Source passage:
-------------------------

Growing up within a genocidal and violently imperialist society, I’ve long recognized that my very existence implies extraction and exploitation. As such, I hold myself accountable for two types of response to that reality:
First, working proactively to subvert and dismantle oppressive systems. Organizing, political education, and a whole range of activist practice is mostly done in community with others.
Second, individually minimizing the harm I personally cause through my consumption, employment, financial and interpersonal choices. Taking responsibility for the impact of my decisions, by refusing to participate where I can find less destructive options.
Clearly, the first is primary: we won’t “individual choice” our way out of systemic injustice. But I also care about the second, not out of a guilty conscience or unrealistic pursuit of “clean hands” so much as a conviction that participating in the harm – even through passive complicity – changes me in ways I cannot easily accept. Every time I walk past someone sleeping on the street to go about my business, every time I replace my laptop or smartphone with full awareness of the conflict minerals and exploited labor involved, I act as an accomplice to capitalism’s systemic violations of human rights.
This has been my orientation toward the pandemic, too. Since even an asymptomatic infection can spread to others, damaging their or my own health in long-lasting ways, I decided early on to move as if I always could be a carrier, i.e. masks, distancing and avoiding non-essential gatherings and indoor activities. Two years on, my stance hasn’t changed. The ethics feel clear: every one of the millions who have died or been disabled by this virus caught it from someone, and I need to know I have done all that I can to not be that someone.

-------------------------

Pick up the piece on personal complicity and pandemic precautions after its last sentence and continue it in the same first-person voice.

Source information:
-------------------------

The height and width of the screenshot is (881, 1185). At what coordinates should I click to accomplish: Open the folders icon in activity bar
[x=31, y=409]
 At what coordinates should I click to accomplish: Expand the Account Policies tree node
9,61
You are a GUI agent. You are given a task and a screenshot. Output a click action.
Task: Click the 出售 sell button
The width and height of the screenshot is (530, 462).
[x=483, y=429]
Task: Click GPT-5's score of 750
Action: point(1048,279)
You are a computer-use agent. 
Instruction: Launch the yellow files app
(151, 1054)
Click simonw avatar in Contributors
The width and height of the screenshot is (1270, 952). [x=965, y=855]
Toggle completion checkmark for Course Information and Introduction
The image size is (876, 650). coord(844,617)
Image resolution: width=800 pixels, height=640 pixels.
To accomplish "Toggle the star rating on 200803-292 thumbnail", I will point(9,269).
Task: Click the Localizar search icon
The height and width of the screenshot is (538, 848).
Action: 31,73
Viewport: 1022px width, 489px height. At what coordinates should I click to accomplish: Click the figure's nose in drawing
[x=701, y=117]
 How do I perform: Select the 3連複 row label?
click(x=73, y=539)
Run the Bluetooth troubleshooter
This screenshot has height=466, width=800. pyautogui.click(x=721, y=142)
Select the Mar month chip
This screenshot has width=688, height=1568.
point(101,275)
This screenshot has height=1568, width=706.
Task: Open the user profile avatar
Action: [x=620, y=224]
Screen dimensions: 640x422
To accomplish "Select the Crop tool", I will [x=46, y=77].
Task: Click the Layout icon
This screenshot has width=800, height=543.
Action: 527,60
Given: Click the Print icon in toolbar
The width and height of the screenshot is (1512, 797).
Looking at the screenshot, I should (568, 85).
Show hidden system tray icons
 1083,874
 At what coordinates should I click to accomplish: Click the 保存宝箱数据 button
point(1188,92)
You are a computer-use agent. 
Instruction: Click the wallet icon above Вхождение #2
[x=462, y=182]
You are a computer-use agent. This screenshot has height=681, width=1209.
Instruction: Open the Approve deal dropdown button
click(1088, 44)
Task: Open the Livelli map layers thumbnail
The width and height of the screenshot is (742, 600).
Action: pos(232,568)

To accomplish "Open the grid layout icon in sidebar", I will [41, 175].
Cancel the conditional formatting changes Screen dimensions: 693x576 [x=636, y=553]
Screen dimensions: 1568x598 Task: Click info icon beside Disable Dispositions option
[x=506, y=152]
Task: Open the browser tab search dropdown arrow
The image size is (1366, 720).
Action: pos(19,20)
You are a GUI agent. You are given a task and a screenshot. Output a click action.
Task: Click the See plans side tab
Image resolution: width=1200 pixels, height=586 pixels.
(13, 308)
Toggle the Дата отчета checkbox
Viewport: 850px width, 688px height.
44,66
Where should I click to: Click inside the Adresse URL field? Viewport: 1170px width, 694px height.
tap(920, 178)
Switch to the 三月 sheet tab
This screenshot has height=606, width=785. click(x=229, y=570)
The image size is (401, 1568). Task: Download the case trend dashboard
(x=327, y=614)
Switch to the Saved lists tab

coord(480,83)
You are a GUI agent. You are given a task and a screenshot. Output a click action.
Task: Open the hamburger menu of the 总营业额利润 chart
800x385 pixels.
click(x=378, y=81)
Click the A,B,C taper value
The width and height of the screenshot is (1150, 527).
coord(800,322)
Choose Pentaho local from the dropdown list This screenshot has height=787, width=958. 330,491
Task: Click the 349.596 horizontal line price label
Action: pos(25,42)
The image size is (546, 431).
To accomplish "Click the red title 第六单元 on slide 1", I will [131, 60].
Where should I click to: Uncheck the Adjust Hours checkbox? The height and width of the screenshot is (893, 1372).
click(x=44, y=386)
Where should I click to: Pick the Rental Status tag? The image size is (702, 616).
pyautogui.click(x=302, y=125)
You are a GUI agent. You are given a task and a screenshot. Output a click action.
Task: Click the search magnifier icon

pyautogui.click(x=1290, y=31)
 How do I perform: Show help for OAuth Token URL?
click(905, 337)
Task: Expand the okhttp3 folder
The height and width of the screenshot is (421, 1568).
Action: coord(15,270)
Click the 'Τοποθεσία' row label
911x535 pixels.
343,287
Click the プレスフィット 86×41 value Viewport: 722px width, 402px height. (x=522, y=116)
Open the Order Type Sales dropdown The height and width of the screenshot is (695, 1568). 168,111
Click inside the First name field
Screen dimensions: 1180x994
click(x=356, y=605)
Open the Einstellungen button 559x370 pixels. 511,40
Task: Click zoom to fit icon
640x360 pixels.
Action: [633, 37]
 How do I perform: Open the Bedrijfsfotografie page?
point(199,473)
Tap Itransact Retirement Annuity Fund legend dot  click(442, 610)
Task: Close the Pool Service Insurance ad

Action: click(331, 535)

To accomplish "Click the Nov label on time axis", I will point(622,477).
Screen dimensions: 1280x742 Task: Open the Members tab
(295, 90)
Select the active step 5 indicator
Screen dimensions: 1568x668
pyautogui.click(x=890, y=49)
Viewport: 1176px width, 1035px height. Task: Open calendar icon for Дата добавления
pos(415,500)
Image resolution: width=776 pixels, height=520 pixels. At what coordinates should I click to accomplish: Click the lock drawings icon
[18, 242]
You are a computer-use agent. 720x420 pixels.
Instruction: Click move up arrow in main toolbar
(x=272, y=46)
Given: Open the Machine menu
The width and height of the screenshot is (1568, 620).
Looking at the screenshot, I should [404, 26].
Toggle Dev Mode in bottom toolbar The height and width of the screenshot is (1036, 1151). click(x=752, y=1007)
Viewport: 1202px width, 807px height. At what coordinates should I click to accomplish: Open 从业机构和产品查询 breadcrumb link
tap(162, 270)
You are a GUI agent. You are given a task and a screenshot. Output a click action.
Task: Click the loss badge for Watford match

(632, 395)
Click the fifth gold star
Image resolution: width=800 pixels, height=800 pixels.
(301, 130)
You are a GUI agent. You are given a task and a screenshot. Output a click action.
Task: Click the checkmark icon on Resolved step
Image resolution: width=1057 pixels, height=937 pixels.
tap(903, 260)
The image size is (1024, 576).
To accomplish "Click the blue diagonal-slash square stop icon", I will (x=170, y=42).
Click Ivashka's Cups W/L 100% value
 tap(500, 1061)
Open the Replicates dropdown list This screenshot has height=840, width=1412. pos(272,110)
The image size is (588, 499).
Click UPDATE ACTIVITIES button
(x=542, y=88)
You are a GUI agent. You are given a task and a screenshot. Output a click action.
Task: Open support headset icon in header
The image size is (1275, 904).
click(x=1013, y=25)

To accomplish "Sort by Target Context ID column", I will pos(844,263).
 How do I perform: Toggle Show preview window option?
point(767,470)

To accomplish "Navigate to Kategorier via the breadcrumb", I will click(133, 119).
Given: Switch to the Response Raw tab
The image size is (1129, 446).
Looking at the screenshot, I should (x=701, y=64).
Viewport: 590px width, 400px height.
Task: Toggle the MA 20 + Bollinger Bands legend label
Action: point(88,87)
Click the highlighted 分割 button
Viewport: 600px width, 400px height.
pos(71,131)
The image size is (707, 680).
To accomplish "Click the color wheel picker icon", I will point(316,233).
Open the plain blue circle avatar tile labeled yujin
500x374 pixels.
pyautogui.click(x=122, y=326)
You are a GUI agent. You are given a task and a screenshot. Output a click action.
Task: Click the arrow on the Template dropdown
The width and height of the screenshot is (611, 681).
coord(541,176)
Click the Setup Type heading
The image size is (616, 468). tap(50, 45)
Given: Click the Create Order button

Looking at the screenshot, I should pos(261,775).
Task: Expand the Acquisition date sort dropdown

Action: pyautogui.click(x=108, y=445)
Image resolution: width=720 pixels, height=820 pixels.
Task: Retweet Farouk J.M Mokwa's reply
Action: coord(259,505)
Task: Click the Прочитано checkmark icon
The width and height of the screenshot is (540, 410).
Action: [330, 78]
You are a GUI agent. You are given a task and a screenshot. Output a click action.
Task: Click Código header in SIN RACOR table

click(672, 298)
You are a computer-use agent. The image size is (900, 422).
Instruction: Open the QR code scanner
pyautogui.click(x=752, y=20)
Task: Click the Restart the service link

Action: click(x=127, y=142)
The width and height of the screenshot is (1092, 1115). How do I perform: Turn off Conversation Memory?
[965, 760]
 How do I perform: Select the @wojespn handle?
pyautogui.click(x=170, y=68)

-------------------------

Task response:
As most of the people around me resume gathering and traveling, I’ve found it increasingly difficult to communicate my boundaries without provoking a defensive or emotional reaction. Unlike my other harm-reducing lifestyle decisions (e.g. most of my friends drive cars and don’t feel attacked by my decision to live without one,) differences in COVID precautions create a much more alienating divide. My hope is that with this writing, I can explain my position to those who want to understand, without pressure to respond right away, if at all.
My choice to hold a hard line on minimizing COVID risk is between me and my own conscience, given my particular situation, privileges and variables. It is not a judgement of how anyone else is navigating this impossible situation; I fully recognize that others have legitimate reasons for making different choices.
I see our collective response to this pandemic as, in effect, a eugenic cull, a systematic murder and disabling of the most vulnerable in our society through a negligent fixation on keeping the pipelines of extraction flowing upward. I am selfishly fighting for my own humanity in the face of the rapid devaluation of human life at a time of increasingly apocalyptic social and environmental collapse. I simply cannot endanger anyone’s life or health for anything less than sheer necessity. And I know that the people who love me wouldn’t want to pressure me into participating in something I perceive as mass murder.
These are all “I” statements, not a bar I’m measuring anyone else against. All I expect of my friends and comrades is that they are aware of their impact and making intentional choices about how to live in right relation to their own values. I believe that to be the case across the board, even when our specific commitments and compromises diverge.
I’ve never been a big fan of the expression “there’s no ethical consumption under capitalism.” While basically true, it’s often invoked as a cop-out to avoid owning our agency and responsibility for the choices we do make, even with all the trade-offs and imperfection that entails. But in this era of pandemic, fascism and climate apocalypse, I’m rejecting the phrase for a further reason.
After contemplating the overthrow of capitalism for so many years , watching the unsustainable system ultimately overthrow itself implies a fundamental reorientation. Our work, now, is to build the systems, networks, and relationships that might hold those who survive this violent endogenous collapse.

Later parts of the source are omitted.